## [Tareas obligatorias]
1. Reproduce palabra por palabra el fragmento del texto sobre la historia de Cuba, comenzando con "Nos compete la" y siguiendo hasta "con algún sentido.".
2. Según el texto sobre la historia de Cuba, ¿qué hizo insostenible una vasta superestructura estatal?

## [Texto proporcionado]

Cabe decir que en Cuba el tránsito histórico ha sido siempre abrupto, que todo cambio fue siempre violento, apresurado, tembloroso, que el tránsito histórico siempre se tradujo en una experiencia sincrónica desajustada y fragmentaria. Solo en situación revolucionaria ha sido capaz la sociedad cubana de revelar y re-presentar de forma íntegra la trama de su dispersión, el latente caudal mayor de sus afluentes encontrados, la posible unidad de sus discordias, es decir, también aquello del orden de lo invisible. La revolución, en efecto, no es solo un cambio «material» radical, pues sus capacidades se prueban en el registro de la cultura densa o profunda. Lo crucial, empero, tiene que ver con el punto de vista, con la posición política desde la que se aborda la totalidad: en rigor, solo desde el lugar de los humildes se podría reconstruir la totalidad cubana dispersa[1].

El sustrato de lo histórico

Nos compete la historia en su presencia viva, la historia vivida en tiempo presente. Puesto que la historia nuestra es un artefacto cultural, y está anclada —en su dimensión de relato— en el acto triunfal del primero de enero de 1959, que se proyecta como una continuidad abstracta y una unidad impoluta, no es en el interior de esa estructura discursiva donde se podría escarbar en la naturaleza de las fragmentaciones actuales. No es solo que los intentos por cubrir la conflictividad social con argucias discursivas agravan el problema, sino que es preciso sacar a la luz esos enfrentamientos como condición para tomar partido, para redescubrir el punto de vista de los de abajo, pues desde allí se capta mejor lo quebrado y las posibilidades de volver a empalmar las cosas, a relacionarlas con algún sentido.

Es cierto que la Revolución triunfante en 1959 cargaba con lo contradictorio y rico de aquella perspectiva de los de abajo, pero solo un ejercicio de forzada metafísica podría concluir que la fuerza de aquel momento es cosa eterna y que aquella perspectiva de los de abajo es invariable en el tiempo.

Urge reencontrarse con lo pasado desde la diferencia, echando a ver lo que ahora, en crisis, se ha tornado evidente, por aquello que decía Lenin sobre las crisis como momentos de revelación de la verdad[2]. Si se trata de inicios, el modo de producción es una palanca arranque intelectual, abstracta, pero útil. Sin duda entre 1970 y 1990 los altos grados de estatización y un cierto desprecio social por la acumulación capitalista funcionaron como diques de contención al despliegue de la lógica del capital. Pero la caída de la URSS volvió insostenible una vasta superestructura estatal, dependiente de aquel orden internacional ya extinto. Está claro que no existía otra alternativa económica que reinsertarse en el mercado mundial. Lo que sería importante recordar es que esa reinserción ocurrió por arriba pero también por debajo. Por arriba, la reintegración en el mercado mundial estuvo mediada y controlada por el Estado, mientras que, por debajo, la expansión del capital cubano se efectuó a pesar de las restricciones del Estado, en un continuo y ascendente proceso de expropiación de la riqueza social en sus múltiples formas, incluida la propiedad estatal.

## [Datos extraídos]
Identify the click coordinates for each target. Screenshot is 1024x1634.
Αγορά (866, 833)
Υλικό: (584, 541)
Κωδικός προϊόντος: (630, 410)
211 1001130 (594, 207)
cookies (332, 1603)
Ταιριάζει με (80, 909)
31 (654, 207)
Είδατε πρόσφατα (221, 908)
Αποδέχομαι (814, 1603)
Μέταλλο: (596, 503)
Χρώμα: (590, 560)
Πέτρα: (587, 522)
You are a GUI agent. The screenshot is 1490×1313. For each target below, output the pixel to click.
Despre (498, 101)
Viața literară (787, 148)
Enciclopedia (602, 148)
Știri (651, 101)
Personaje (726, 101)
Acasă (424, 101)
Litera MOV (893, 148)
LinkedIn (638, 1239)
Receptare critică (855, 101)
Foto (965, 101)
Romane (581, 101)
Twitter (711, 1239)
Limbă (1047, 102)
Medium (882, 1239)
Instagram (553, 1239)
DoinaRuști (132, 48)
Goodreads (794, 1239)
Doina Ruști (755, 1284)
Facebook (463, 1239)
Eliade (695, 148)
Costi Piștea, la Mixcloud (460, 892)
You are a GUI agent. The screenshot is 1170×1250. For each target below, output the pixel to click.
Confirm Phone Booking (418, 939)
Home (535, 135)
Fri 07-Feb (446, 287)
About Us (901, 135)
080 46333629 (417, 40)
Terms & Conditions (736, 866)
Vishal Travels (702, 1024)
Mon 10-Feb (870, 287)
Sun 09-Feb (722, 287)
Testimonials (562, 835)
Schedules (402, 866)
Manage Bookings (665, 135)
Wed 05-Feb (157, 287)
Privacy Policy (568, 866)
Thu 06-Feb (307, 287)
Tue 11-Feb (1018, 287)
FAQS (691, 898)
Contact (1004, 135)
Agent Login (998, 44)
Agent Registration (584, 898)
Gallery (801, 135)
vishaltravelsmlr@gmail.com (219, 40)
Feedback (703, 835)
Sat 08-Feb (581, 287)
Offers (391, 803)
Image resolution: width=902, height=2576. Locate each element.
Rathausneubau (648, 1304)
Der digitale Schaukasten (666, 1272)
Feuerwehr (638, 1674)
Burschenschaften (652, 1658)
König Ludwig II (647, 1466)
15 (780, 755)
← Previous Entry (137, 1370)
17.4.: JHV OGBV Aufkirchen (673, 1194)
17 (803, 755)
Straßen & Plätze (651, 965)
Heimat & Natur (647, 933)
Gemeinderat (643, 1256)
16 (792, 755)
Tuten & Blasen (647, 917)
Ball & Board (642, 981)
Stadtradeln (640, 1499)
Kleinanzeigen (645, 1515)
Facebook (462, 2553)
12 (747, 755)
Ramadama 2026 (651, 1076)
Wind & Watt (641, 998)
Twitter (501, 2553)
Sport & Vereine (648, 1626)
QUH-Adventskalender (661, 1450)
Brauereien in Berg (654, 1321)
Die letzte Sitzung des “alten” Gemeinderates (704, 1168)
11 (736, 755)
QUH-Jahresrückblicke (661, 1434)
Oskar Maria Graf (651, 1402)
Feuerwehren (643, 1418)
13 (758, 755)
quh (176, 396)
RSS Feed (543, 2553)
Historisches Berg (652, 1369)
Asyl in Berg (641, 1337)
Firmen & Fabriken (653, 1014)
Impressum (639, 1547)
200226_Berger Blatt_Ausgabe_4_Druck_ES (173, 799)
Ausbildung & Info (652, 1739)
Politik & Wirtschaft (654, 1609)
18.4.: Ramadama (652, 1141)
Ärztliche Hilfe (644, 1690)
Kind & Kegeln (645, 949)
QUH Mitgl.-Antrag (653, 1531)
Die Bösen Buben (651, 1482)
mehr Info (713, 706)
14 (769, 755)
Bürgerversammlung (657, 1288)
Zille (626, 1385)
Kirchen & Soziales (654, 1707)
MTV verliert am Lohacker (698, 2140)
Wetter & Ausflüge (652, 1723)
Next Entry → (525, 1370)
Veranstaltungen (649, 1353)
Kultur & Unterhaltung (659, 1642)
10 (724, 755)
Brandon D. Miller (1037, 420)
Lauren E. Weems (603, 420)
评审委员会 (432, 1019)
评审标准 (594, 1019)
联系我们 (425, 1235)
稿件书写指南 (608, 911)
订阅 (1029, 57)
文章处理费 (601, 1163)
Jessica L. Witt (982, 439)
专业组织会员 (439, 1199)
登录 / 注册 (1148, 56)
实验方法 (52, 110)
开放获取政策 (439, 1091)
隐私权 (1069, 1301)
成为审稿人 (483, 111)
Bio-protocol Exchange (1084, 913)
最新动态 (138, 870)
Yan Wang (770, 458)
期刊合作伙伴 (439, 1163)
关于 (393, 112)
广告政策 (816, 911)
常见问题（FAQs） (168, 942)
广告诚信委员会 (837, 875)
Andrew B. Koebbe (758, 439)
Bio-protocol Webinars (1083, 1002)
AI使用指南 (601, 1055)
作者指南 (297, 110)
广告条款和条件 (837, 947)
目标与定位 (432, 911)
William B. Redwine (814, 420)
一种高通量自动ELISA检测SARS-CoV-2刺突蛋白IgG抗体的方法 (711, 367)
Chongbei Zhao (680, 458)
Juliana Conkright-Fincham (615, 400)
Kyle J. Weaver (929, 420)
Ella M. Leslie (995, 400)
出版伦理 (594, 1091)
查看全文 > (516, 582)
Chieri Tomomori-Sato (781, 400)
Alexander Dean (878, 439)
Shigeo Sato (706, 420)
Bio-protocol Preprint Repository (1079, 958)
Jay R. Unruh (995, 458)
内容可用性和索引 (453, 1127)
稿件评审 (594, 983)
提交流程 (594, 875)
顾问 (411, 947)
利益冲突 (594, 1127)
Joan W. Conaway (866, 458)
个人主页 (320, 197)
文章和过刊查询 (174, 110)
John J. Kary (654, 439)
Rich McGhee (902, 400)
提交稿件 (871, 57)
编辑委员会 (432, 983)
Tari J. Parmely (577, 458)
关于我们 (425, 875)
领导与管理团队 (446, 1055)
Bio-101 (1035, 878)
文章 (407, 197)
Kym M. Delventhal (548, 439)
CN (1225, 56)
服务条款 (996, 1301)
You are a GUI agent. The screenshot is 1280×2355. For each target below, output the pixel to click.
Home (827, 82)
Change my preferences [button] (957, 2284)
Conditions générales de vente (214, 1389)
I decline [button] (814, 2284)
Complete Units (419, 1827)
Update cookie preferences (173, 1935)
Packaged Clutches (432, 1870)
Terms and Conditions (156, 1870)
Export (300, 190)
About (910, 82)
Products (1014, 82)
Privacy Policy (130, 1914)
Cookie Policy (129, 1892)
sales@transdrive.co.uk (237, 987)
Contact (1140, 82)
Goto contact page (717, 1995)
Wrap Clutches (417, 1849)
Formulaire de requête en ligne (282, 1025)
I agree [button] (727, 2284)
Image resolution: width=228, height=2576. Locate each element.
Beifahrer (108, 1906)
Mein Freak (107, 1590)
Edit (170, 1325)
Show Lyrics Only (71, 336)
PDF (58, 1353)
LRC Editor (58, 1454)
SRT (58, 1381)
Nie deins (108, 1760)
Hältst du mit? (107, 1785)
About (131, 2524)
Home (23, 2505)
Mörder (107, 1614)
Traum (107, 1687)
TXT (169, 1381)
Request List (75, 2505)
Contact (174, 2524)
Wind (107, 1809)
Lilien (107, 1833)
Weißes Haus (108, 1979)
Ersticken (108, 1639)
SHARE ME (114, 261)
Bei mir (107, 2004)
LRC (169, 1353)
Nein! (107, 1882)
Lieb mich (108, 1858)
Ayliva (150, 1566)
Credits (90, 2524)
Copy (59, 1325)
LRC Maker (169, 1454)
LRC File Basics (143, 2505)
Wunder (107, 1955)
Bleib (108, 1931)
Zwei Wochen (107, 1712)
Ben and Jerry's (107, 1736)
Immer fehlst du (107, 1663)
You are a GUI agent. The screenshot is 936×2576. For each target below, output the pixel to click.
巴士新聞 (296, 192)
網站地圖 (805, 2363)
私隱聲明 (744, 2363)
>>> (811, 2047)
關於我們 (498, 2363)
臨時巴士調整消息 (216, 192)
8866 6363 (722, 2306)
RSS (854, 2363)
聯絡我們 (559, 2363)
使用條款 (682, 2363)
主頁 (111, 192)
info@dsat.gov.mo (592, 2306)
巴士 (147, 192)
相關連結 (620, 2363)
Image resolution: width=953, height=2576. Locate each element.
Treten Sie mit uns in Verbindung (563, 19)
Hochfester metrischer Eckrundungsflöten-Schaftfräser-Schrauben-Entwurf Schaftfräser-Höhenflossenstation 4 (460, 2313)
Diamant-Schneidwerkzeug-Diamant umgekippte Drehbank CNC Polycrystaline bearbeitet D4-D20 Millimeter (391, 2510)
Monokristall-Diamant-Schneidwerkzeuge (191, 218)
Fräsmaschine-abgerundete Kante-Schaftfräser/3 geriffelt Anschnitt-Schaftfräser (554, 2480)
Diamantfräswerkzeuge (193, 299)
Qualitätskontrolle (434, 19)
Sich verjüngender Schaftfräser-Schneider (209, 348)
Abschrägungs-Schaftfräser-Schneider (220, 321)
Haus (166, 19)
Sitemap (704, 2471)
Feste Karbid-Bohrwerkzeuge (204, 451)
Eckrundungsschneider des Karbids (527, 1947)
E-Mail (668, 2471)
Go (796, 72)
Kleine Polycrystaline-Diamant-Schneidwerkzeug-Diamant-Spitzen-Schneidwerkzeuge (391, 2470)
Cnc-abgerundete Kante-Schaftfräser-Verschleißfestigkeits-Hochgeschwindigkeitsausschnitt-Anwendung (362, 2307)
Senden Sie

## [Respuestas]
1.
Nos compete la historia en su presencia viva, la historia vivida en tiempo presente. Puesto que la historia nuestra es un artefacto cultural, y está anclada —en su dimensión de relato— en el acto triunfal del primero de enero de 1959, que se proyecta como una continuidad abstracta y una unidad impoluta, no es en el interior de esa estructura discursiva donde se podría escarbar en la naturaleza de las fragmentaciones actuales. No es solo que los intentos por cubrir la conflictividad social con argucias discursivas agravan el problema, sino que es preciso sacar a la luz esos enfrentamientos como condición para tomar partido, para redescubrir el punto de vista de los de abajo, pues desde allí se capta mejor lo quebrado y las posibilidades de volver a empalmar las cosas, a relacionarlas con algún sentido.

2. La caída de la URSS.